» **PARA RESPONDER**:
1 > Transcreva do texto sobre Gaza o trecho que vai de "Segundo Sultany, o" até "estrategistas em Israel.".
2 > Leve adiante o texto sobre Gaza, escrevendo o que viria logo depois da última frase.

» **TEXTO APRESENTADO**:
#####

Cidades do norte da Faixa de Gaza que foram quase apagadas até o fim com o ataque israelense

“A expulsão dos palestinos tem raízes no sionismo”, afirma Sultany, sublinhando que, em períodos de tensão, o público israelense acredita cada vez mais nas ações do seu governo de extrema-direita. “Uma guerra pautada em termos existencialistas cria uma janela de oportunidade para a expulsão de palestinos”, afirma.

Segundo Sultany, o exército israelense procura atingir a infraestrutura de toda a Faixa de Gaza para destruir qualquer resistência armada – uma abordagem coerente com a doutrina Dahiyeh. No entanto, esta abordagem também viola o direito internacional, em particular no que diz respeito à obrigação de Israel de responder de forma proporcional e de proteger civis – uma obrigação que continua a ser aplicável no contexto de uma ocupação. Com as nações ocidentais demonstrando total apoio a Israel, está se pavimentando o caminho para os deslocamentos em massa.

As recomendações de Eiland, que combinam uma crise humanitária de deliberação induzida com um programa de expulsão, foram também reproduzidas por outros estrategistas em Israel.

Em um artigo publicado na semana passada pelo Instituto Misgav para a Segurança Nacional e Estratégia Sionista, Rafael BenLevi argumenta que toda uma geração que vive atualmente em Gaza foi criada com a ideologia do Hamas. Mesmo que o Hamas seja destruído, diz ele, continuará havendo hostilidade de Gaza face a Israel. Por isso, Israel não conseguirá instalar em Gaza uma autoridade governamental complacente – como fez na Cisjordânia com o Estado da Palestina. Por essa razão, a única solução para Israel é “expulsar a população de Gaza para o Sinai e lançar uma iniciativa internacional para aceitar pessoas deslocadas de Gaza em países estrangeiros”. Para alcançar este resultado, os EUA devem pressionar o Egito, a Turquia, o Qatar e outros países a facilitar a transferência de refugiados palestinos de Gaza, conclui BenLevi.

“A linguagem genocida em Israel hoje representa uma derrocada completa ao inferno”, diz Levy. “Isto faz parte da remoção permanente dos palestinos desta pequena parte da Palestina histórica”. Descreve o que se passa em Gaza como algo “quantitativa e qualitativamente diferente, em termos do sangue, do deslocamento e do apoio ocidental”.

E o cenário de deslocamento pode estender-se a outros locais. “Aqueles que se opuseram à retirada israelense de Gaza entenderam que, ao deslocar mais de dois milhões de palestinos das considerações espaciais e demográficas, torna-se mais fácil imaginar a replicação deste cenário”, diz Levy. “A anexação e a nakba em outros locais são agora objetivos mais realistas.”

#####

» **Itens guardados**:
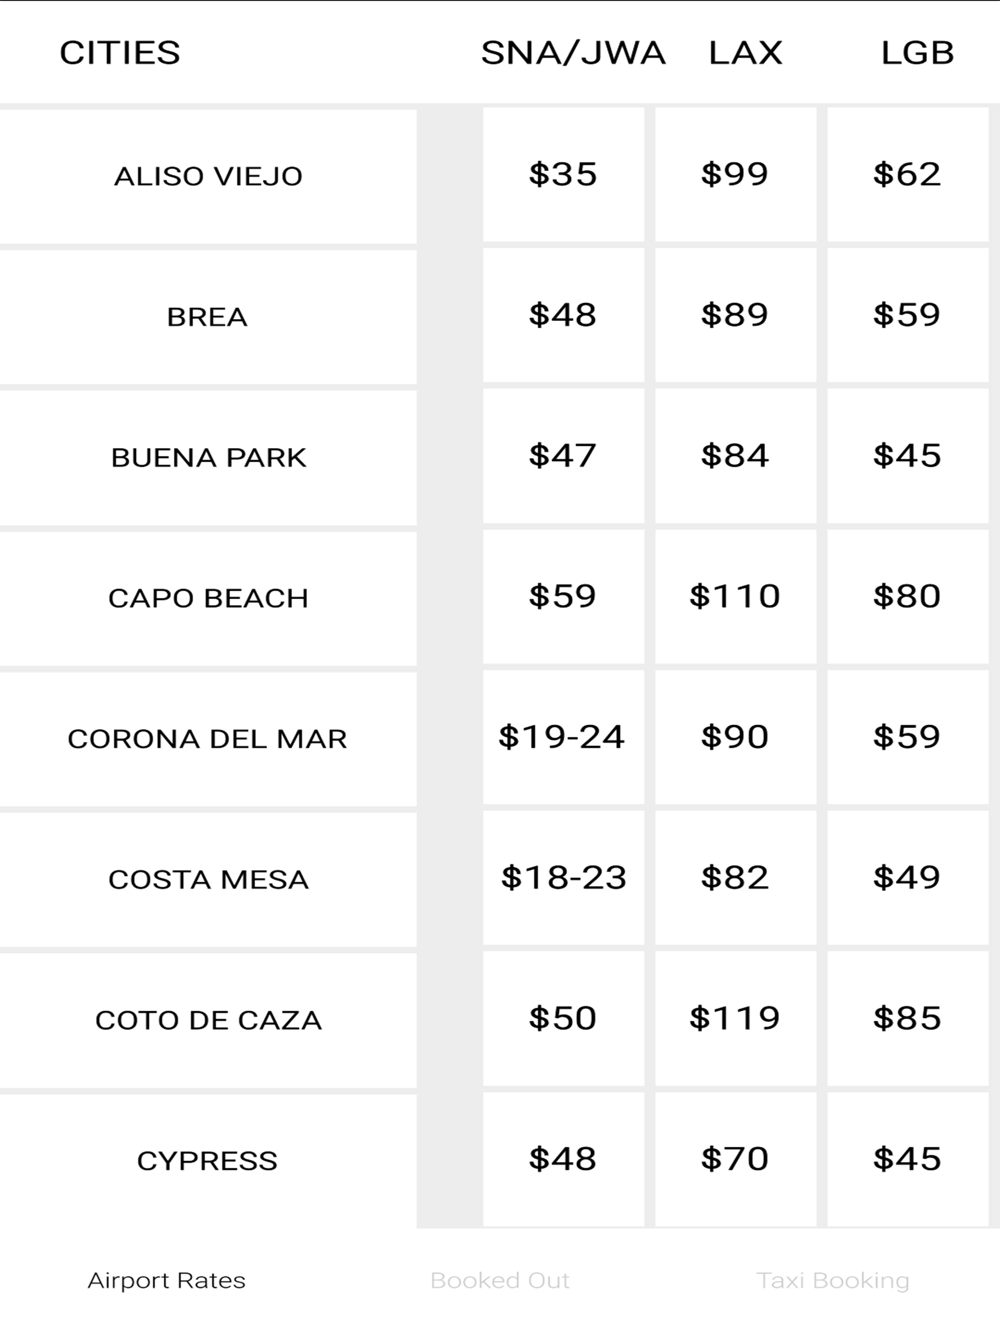Tap the Buena Park city name
This screenshot has height=1334, width=1000.
tap(208, 458)
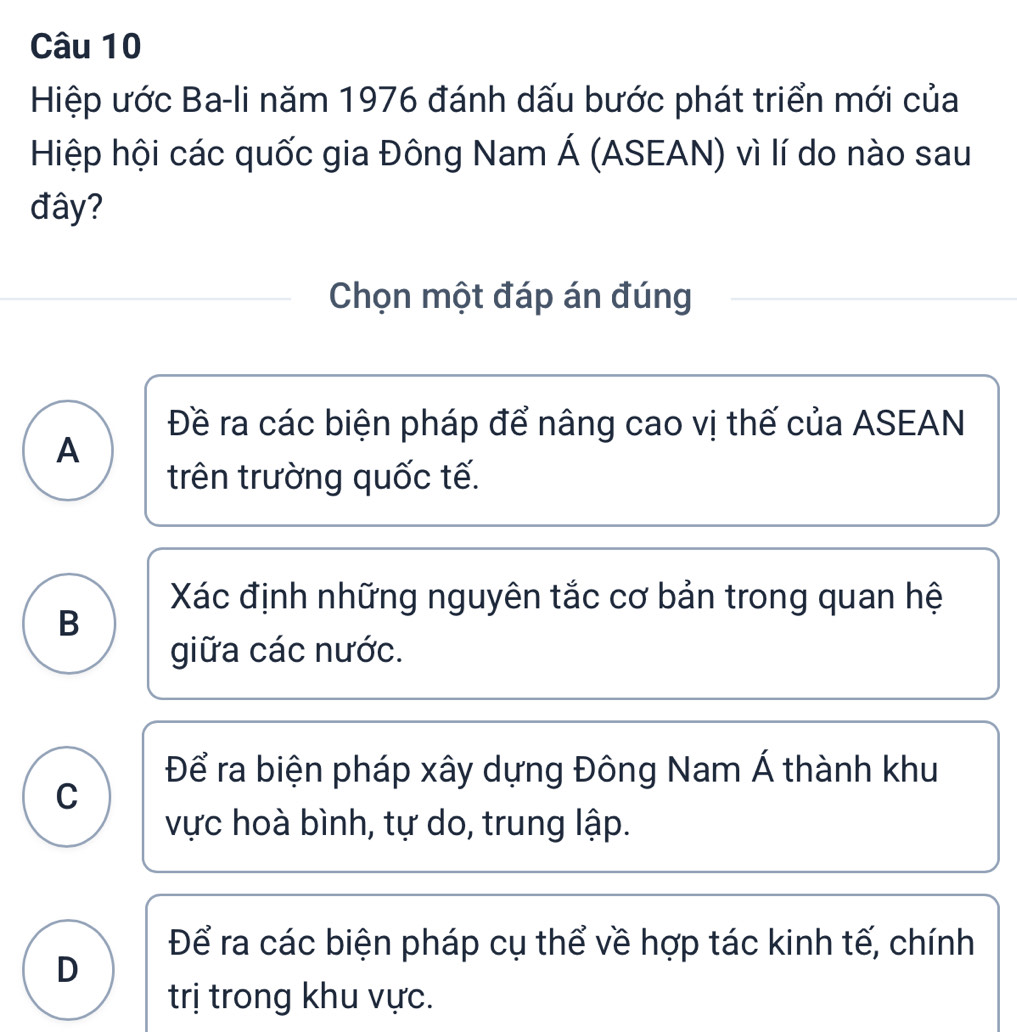Click the 'Chọn một đáp án đúng' label
1017x1032 pixels.
point(510,297)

#####

» **SUAS RESPOSTAS**:
1 >
Segundo Sultany, o exército israelense procura atingir a infraestrutura de toda a Faixa de Gaza para destruir qualquer resistência armada – uma abordagem coerente com a doutrina Dahiyeh. No entanto, esta abordagem também viola o direito internacional, em particular no que diz respeito à obrigação de Israel de responder de forma proporcional e de proteger civis – uma obrigação que continua a ser aplicável no contexto de uma ocupação. Com as nações ocidentais demonstrando total apoio a Israel, está se pavimentando o caminho para os deslocamentos em massa.

As recomendações de Eiland, que combinam uma crise humanitária de deliberação induzida com um programa de expulsão, foram também reproduzidas por outros estrategistas em Israel.

2 >
Levy sugere que as prisões em massa, as detenções administrativas e os assassinatos na Cisjordânia podem ser acompanhados por ainda mais operações israelenses, destinadas a provocar mais deslocamentos de palestinos para além da Faixa de Gaza.

Antes da incursão do Hamas e das suas consequências, já estavam em curso esforços mais moderados para induzir o deslocamento de palestinos da Faixa de Gaza. “Antes desta última guerra, o Egito vinha preparando uma área de 1260 km para investimentos e projetos industriais, onde os palestinos de Gaza poderiam trabalhar”, diz Masry. “É por isso que o porto de Arish está sendo construído, assim como o aeroporto. Não se trata necessariamente de um projeto de migração, mas, como se diz, wayn btorzo’ btolzo’ (onde se ganha dinheiro, se fica)”.

No entanto, segundo Masry, a guerra atual vai com certeza fazer descarrilar este plano, levando Israel a encontrar outra forma de cumprir o seu objetivo de deslocar os palestinos de Gaza. “Se, no passado, a tentativa máxima era alargar a Faixa de Gaza para os palestinos”, diz, “agora, o mínimo que Israel vai aceitar é torná-la menor, instalando zonas-tampão onde as pessoas não serão autorizadas a viver, como no norte da Faixa. Esta é a alternativa ao deslocamento total”.

No entanto, Masry continua a acreditar que as deliberações sobre o antigo plano foram postas em cima da mesa durante a primeira fase da shuttle diplomacy americana, quando o Secretário de Estado dos EUA, Anthony Blinken, foi enviado para a região em 12 de outubro. De qualquer modo, se a guerra persistir por muito tempo, Masry e outros acreditam que os palestinos acabarão por partir, especialmente os que têm oportunidades de emprego em outros locais.